## Task to complete
Rewrite the lines below, changing every "At what coordinates should I click to accomplish" to "Where should I click to complete" and keeping everything else the same.

## Excerpted data
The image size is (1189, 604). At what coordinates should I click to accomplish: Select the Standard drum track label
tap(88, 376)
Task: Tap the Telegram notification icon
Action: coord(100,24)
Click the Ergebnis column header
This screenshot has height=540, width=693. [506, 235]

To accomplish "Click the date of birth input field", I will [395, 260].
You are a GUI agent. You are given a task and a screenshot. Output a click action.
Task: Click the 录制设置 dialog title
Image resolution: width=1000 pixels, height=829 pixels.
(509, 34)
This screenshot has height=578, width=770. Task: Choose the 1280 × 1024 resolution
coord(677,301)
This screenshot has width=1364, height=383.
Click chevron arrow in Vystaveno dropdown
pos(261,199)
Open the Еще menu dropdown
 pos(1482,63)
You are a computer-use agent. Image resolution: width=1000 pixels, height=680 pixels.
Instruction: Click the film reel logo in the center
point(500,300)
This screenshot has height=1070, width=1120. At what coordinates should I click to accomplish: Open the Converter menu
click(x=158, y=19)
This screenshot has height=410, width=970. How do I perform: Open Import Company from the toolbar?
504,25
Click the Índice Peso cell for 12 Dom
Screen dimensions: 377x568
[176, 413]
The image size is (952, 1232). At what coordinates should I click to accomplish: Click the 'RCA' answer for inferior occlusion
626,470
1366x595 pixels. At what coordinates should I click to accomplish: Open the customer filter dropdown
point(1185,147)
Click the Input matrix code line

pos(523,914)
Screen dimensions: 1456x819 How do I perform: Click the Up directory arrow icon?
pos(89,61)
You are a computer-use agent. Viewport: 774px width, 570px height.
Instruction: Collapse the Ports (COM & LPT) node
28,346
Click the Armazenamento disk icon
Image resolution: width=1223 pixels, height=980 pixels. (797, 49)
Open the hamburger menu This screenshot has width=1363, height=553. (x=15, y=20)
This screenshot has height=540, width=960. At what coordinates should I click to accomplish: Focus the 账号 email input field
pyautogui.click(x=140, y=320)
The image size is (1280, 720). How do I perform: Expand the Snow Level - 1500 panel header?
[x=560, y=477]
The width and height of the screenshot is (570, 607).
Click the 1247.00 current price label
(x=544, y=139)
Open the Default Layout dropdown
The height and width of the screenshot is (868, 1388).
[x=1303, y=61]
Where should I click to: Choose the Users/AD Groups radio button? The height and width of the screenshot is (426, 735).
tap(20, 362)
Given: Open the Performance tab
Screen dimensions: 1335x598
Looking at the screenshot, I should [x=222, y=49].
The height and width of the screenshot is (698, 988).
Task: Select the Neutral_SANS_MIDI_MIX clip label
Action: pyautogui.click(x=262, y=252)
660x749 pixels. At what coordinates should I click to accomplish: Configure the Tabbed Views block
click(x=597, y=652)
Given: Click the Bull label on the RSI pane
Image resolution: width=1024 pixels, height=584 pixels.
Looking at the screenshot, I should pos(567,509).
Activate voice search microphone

## Exercise response
The image size is (1189, 604). Where should I click to complete: Select the Standard drum track label
tap(88, 376)
Task: Tap the Telegram notification icon
Action: coord(100,24)
Click the Ergebnis column header
This screenshot has height=540, width=693. [506, 235]

To accomplish "Click the date of birth input field", I will [395, 260].
You are a GUI agent. You are given a task and a screenshot. Output a click action.
Task: Click the 录制设置 dialog title
Image resolution: width=1000 pixels, height=829 pixels.
(509, 34)
This screenshot has height=578, width=770. Task: Choose the 1280 × 1024 resolution
coord(677,301)
This screenshot has width=1364, height=383.
Click chevron arrow in Vystaveno dropdown
pos(261,199)
Open the Еще menu dropdown
 pos(1482,63)
You are a computer-use agent. Image resolution: width=1000 pixels, height=680 pixels.
Instruction: Click the film reel logo in the center
point(500,300)
This screenshot has height=1070, width=1120. Where should I click to complete: Open the Converter menu
click(x=158, y=19)
This screenshot has height=410, width=970. How do I perform: Open Import Company from the toolbar?
504,25
Click the Índice Peso cell for 12 Dom
Screen dimensions: 377x568
[176, 413]
The image size is (952, 1232). Where should I click to complete: Click the 'RCA' answer for inferior occlusion
626,470
1366x595 pixels. Where should I click to complete: Open the customer filter dropdown
point(1185,147)
Click the Input matrix code line

pos(523,914)
Screen dimensions: 1456x819 How do I perform: Click the Up directory arrow icon?
pos(89,61)
You are a computer-use agent. Viewport: 774px width, 570px height.
Instruction: Collapse the Ports (COM & LPT) node
28,346
Click the Armazenamento disk icon
Image resolution: width=1223 pixels, height=980 pixels. (797, 49)
Open the hamburger menu This screenshot has width=1363, height=553. (x=15, y=20)
This screenshot has height=540, width=960. Where should I click to complete: Focus the 账号 email input field
pyautogui.click(x=140, y=320)
The image size is (1280, 720). How do I perform: Expand the Snow Level - 1500 panel header?
[x=560, y=477]
The width and height of the screenshot is (570, 607).
Click the 1247.00 current price label
(x=544, y=139)
Open the Default Layout dropdown
The height and width of the screenshot is (868, 1388).
[x=1303, y=61]
Where should I click to: Choose the Users/AD Groups radio button? The height and width of the screenshot is (426, 735).
tap(20, 362)
Given: Open the Performance tab
Screen dimensions: 1335x598
Looking at the screenshot, I should [x=222, y=49].
The height and width of the screenshot is (698, 988).
Task: Select the Neutral_SANS_MIDI_MIX clip label
Action: pyautogui.click(x=262, y=252)
660x749 pixels. Where should I click to complete: Configure the Tabbed Views block
click(x=597, y=652)
Given: Click the Bull label on the RSI pane
Image resolution: width=1024 pixels, height=584 pixels.
Looking at the screenshot, I should pos(567,509).
Activate voice search microphone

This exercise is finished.